Automating machine learning workflow with DVC

What data scientist / ML engineer wants to do while software engineers are busy with CI/CD.

Hongjoo Lee

Big Data Data Data Science Deployment/Continuous Integration and Delivery

See in schedule Download/View Slides

As software engineers work on CI/CD process as soon as they start a new project, data scientists and ML engineers define a pipeline for data as it flows through a typical workflow. Each step of the pipeline is fed data processed from its preceding step as CI/CD process starts from code changes.

"Pipelining ML project" is sometimes misleading as it implies a large project with a group of engineers working on some large systems , being considered to be hard for an individual and unnecessary for a small project. Regardless of its size, having well organized pipelines for any ML projects is essential to succeed and actually it could be done easily with utilizing a proper tool.

In this talk, we will go through a machine learning workflow divided into a few steps composing a ML pipeline from data ingestion to model deployment. Each step depends on data produced by previous step, which are controlled by DVC. DVC is open-source version control system for data scientist and ML engineer helping them to organize data, models and experiments for some ML projects. The presentation will not only introduce how to use the tool but also show how to organize a ML pipeline with some examples.

The goal of this talk is to motivate data scientists and ML engineer to start building machine learning pipeline with DVC. Audience might expect a guide to using DVC for automating the pipeline. Also I will give some explanation about concepts of machine learning related techniques necessary for understanding the pipeline.

This session is designed to be accessible to everyone in beginners level. Understandings of basic concepts of machine learning and version control system (preferably, Git) might be helpful but not mandatory for the audience.
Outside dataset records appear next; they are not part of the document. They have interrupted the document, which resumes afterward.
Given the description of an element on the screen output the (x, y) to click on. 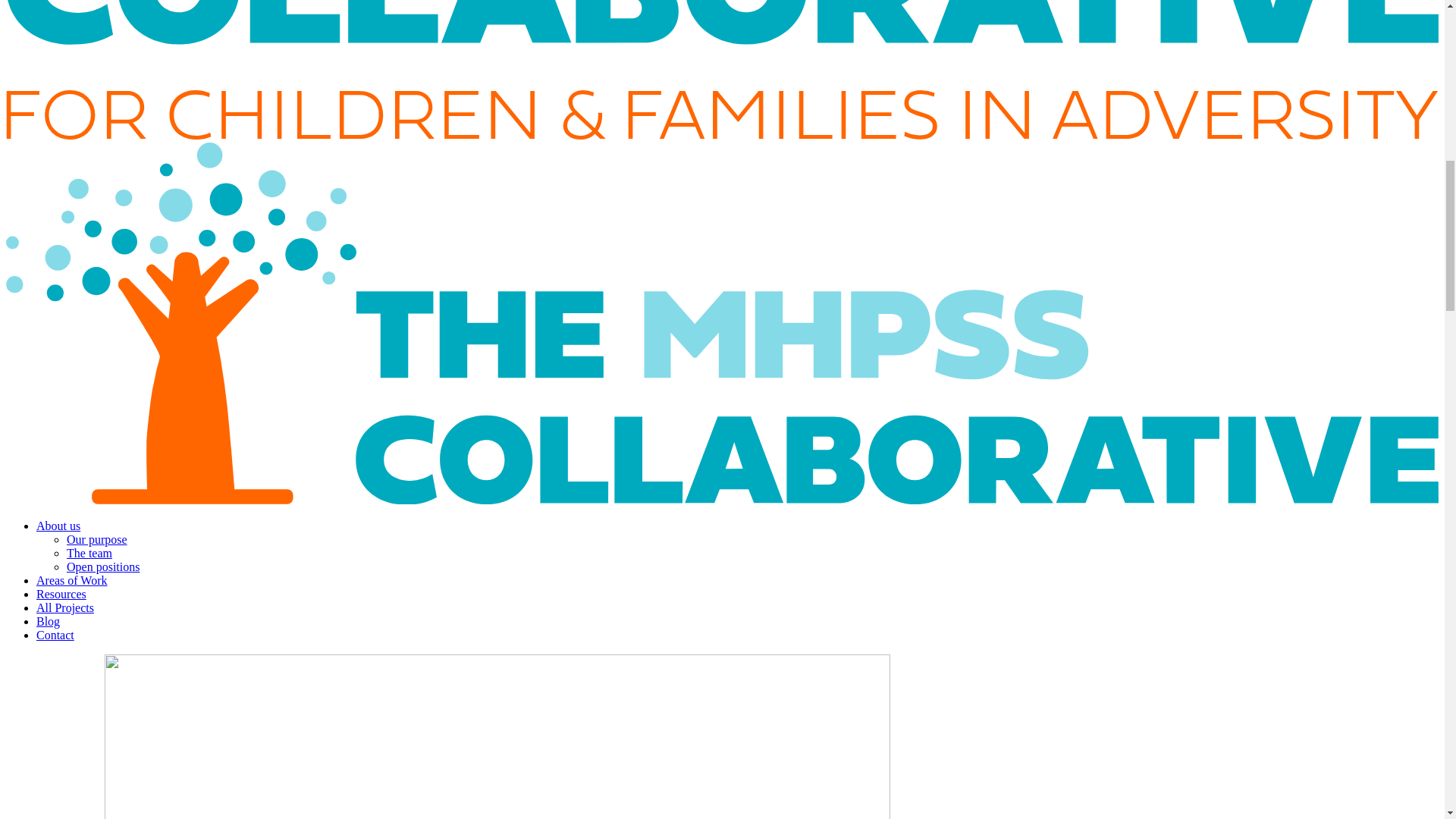
Open positions (102, 566)
Contact (55, 634)
Resources (60, 594)
About us (58, 525)
The team (89, 553)
Our purpose (97, 539)
All Projects (65, 607)
Areas of Work (71, 580)
Blog (47, 621)
Given the description of an element on the screen output the (x, y) to click on. 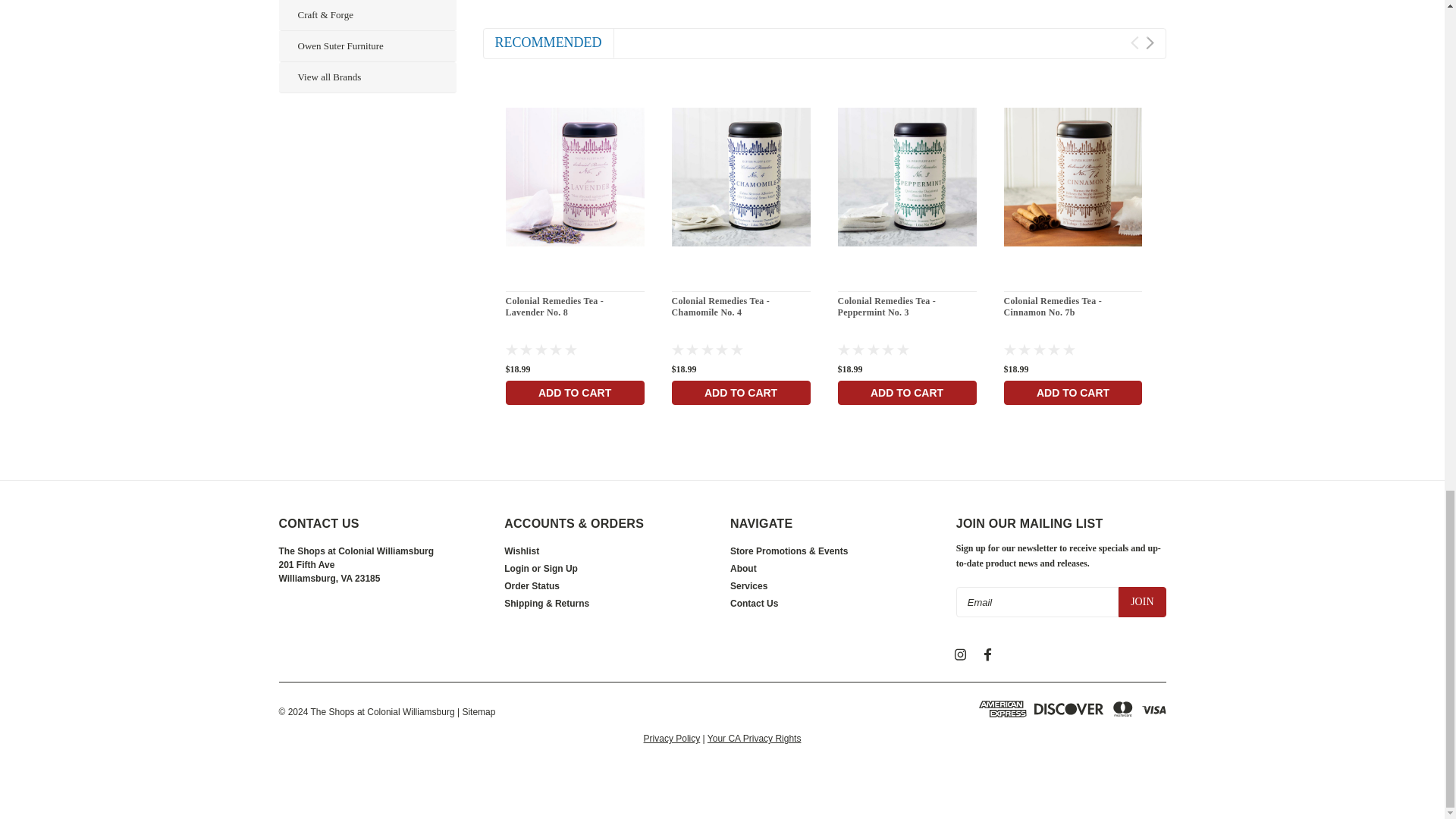
Join (1142, 602)
Given the description of an element on the screen output the (x, y) to click on. 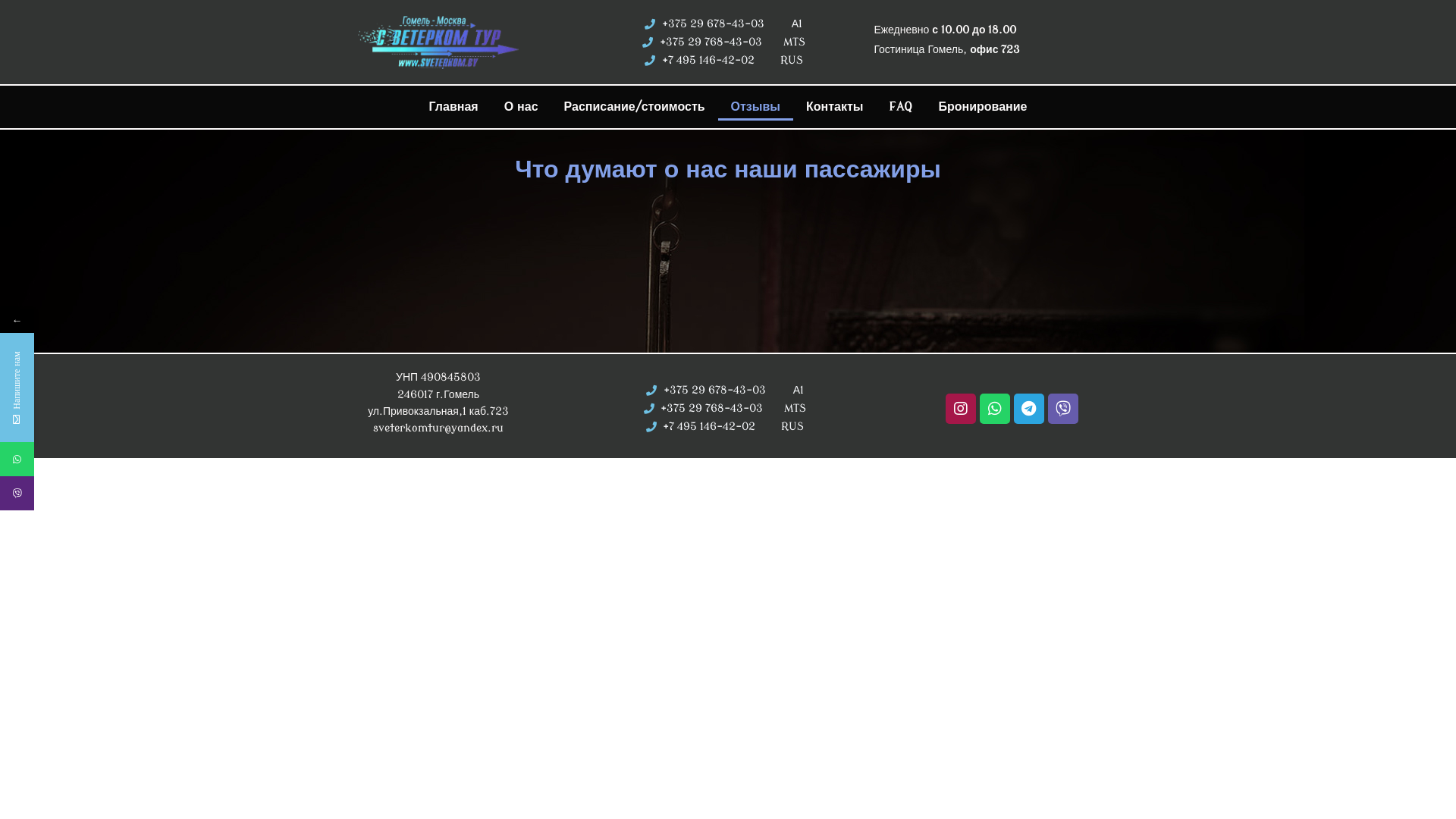
WhatsApp Element type: text (86, 459)
WhatsApp Element type: hover (17, 459)
Viber Element type: text (86, 493)
+375 29 768-43-03   MTS Element type: text (723, 42)
Viber Element type: hover (17, 493)
+7 495 146-42-02   RUS Element type: text (724, 426)
FAQ Element type: text (900, 106)
+375 29 768-43-03   MTS Element type: text (724, 408)
+7 495 146-42-02   RUS Element type: text (723, 60)
Given the description of an element on the screen output the (x, y) to click on. 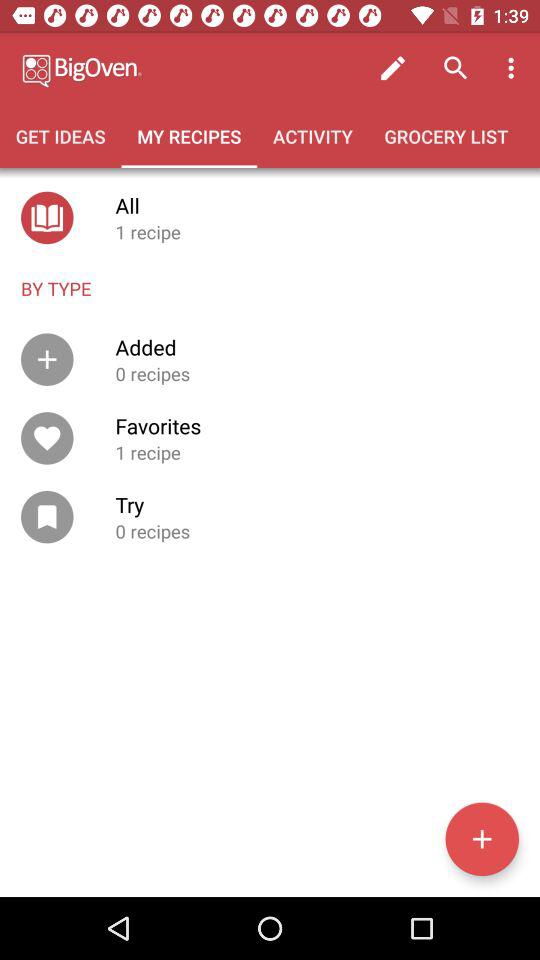
launch the item above the grocery list (513, 67)
Given the description of an element on the screen output the (x, y) to click on. 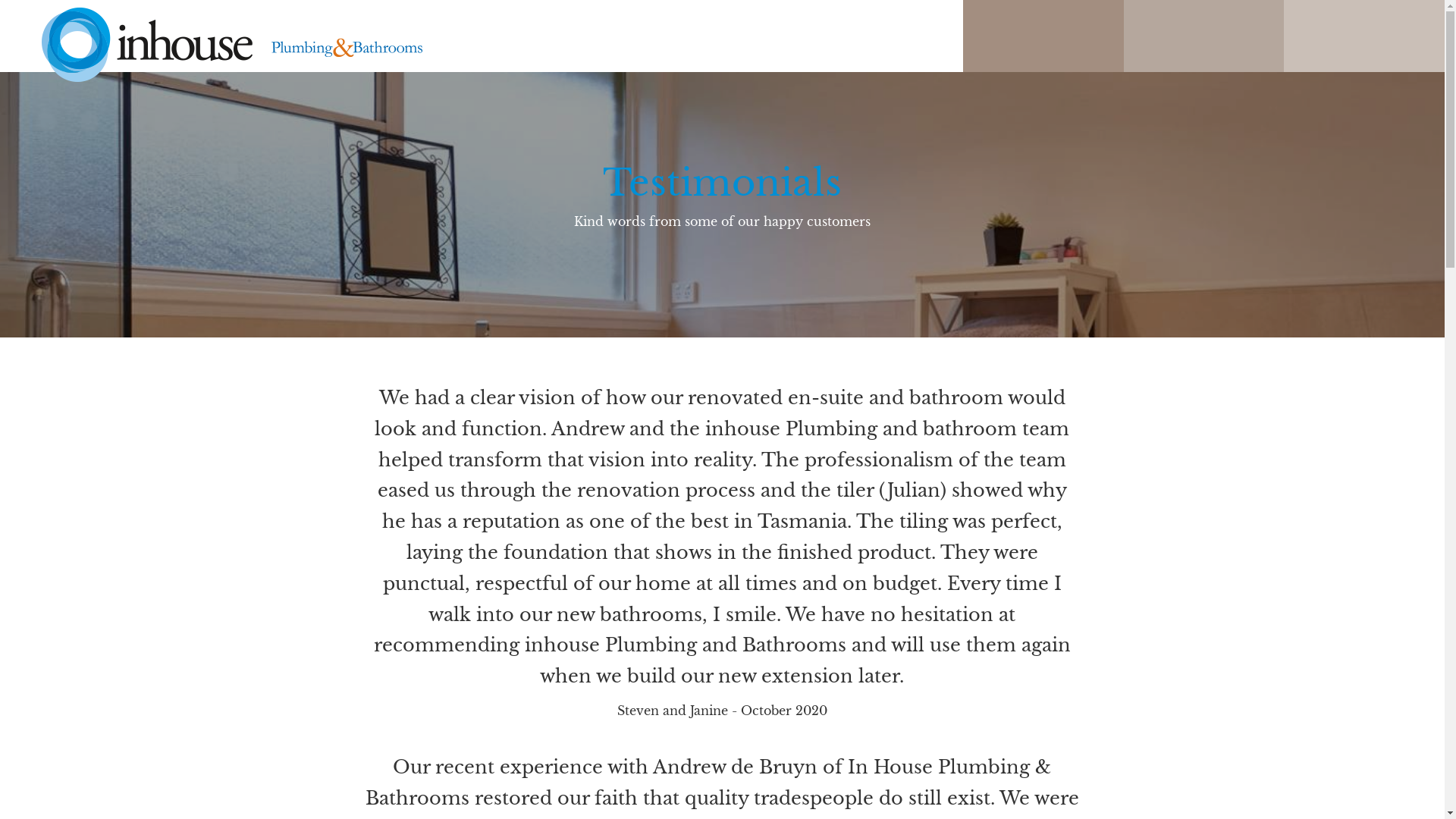
See gallery Element type: text (1203, 2)
Inhouse Plumbing & Bathrooms Element type: hover (496, 44)
Contact Element type: text (1363, 2)
Menu Element type: text (1043, 2)
Given the description of an element on the screen output the (x, y) to click on. 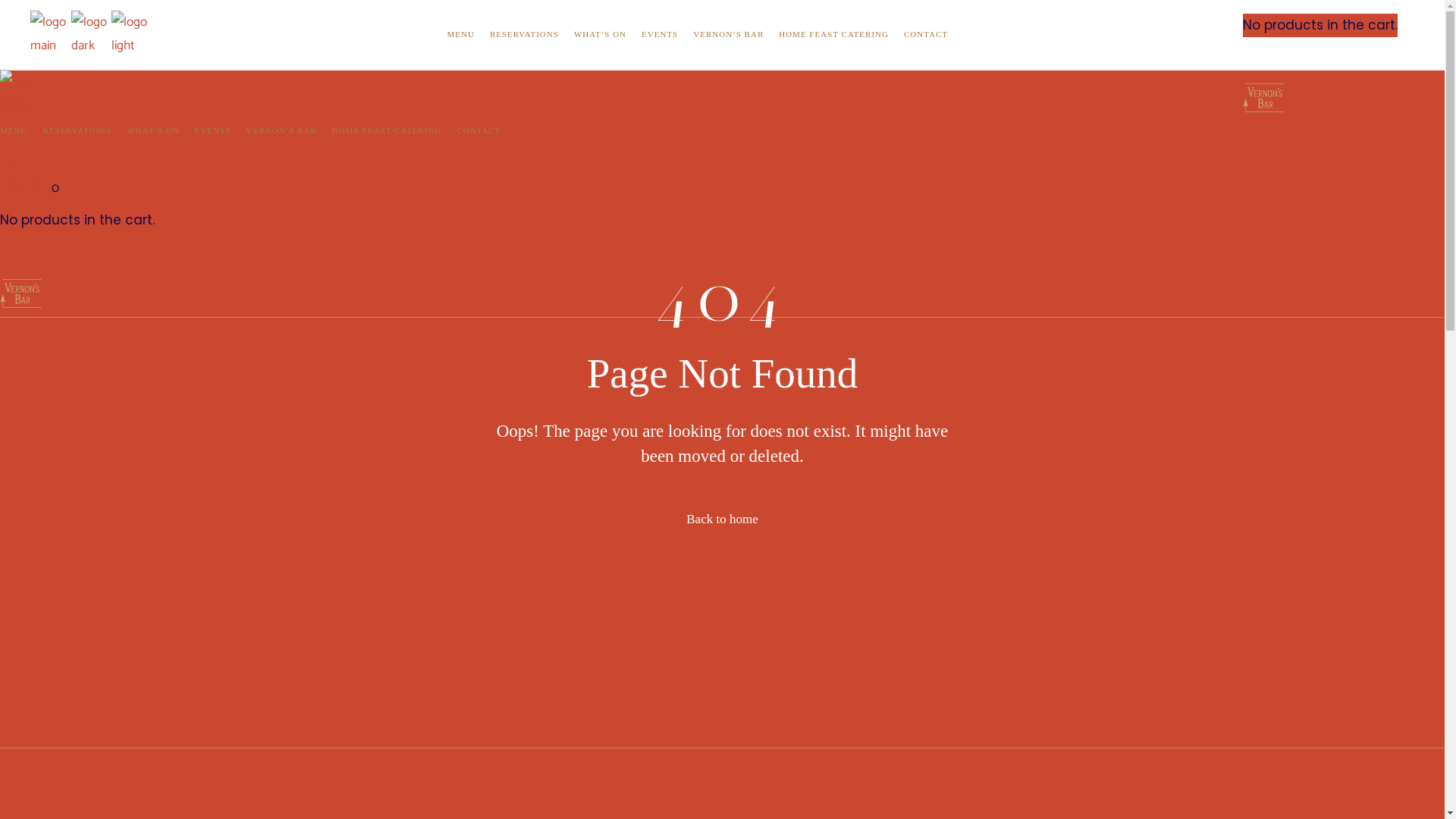
CONTACT Element type: text (478, 131)
RESERVATIONS Element type: text (76, 131)
HOME FEAST CATERING Element type: text (833, 34)
HOME FEAST CATERING Element type: text (387, 131)
0 Element type: text (29, 187)
RESERVATIONS Element type: text (523, 34)
MENU Element type: text (13, 131)
CONTACT Element type: text (925, 34)
EVENTS Element type: text (212, 131)
MENU Element type: text (459, 34)
Back to home Element type: text (721, 519)
EVENTS Element type: text (659, 34)
Given the description of an element on the screen output the (x, y) to click on. 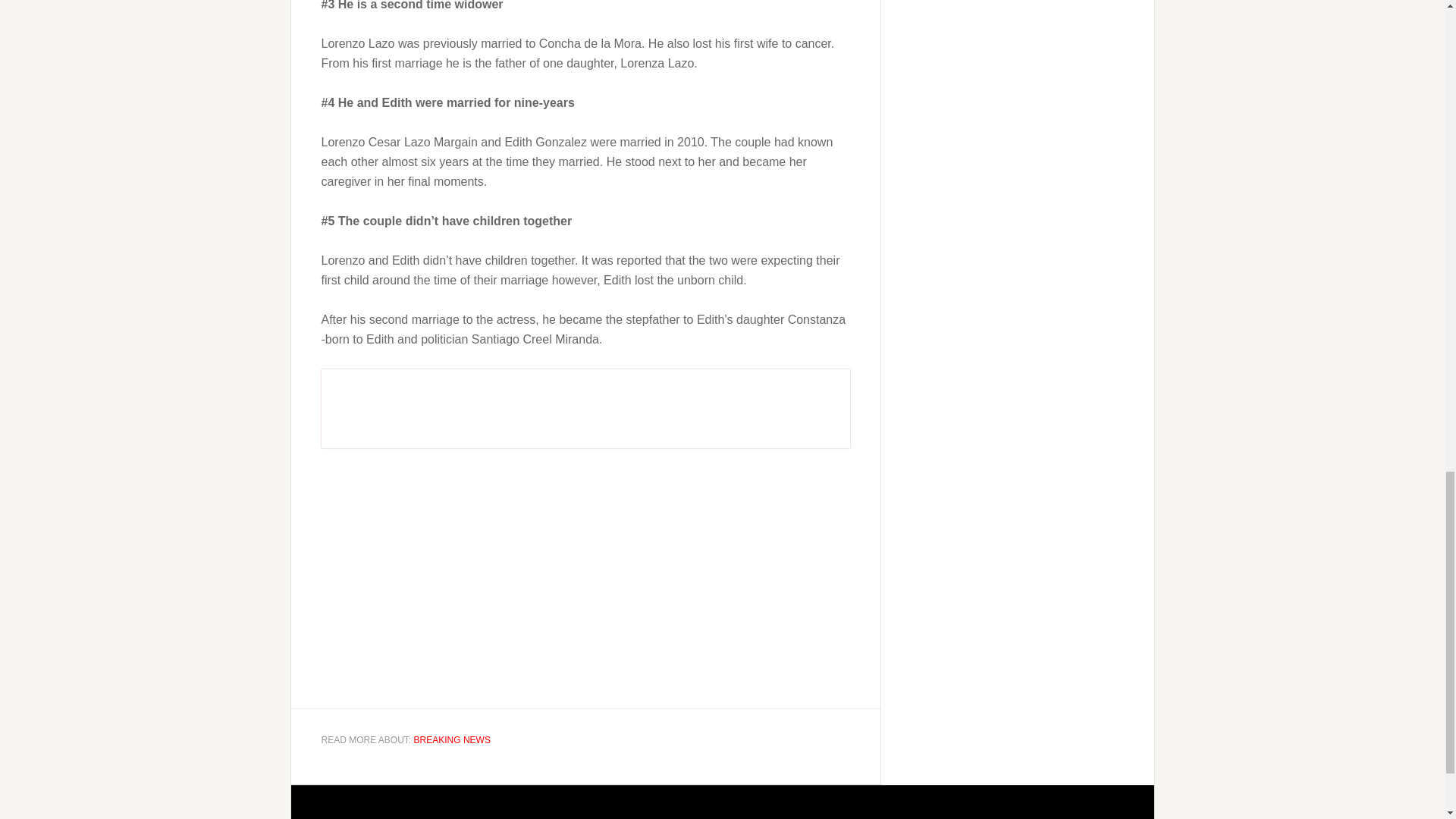
BREAKING NEWS (451, 739)
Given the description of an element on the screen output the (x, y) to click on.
Type: Talk (30 mins); Python level: Beginner; Domain level: Intermediate


Hongjoo Lee

SK Hynix

Hongjoo is a software engineer and machine learning engineer from Seoul, Korea. He recently developed Fraud Detection System based on machine learning technique for a startup company in fintech area. He started his industrial career as a software developing engineer from 2000. He holds MPhil degree in computer science and engineering from HKUST.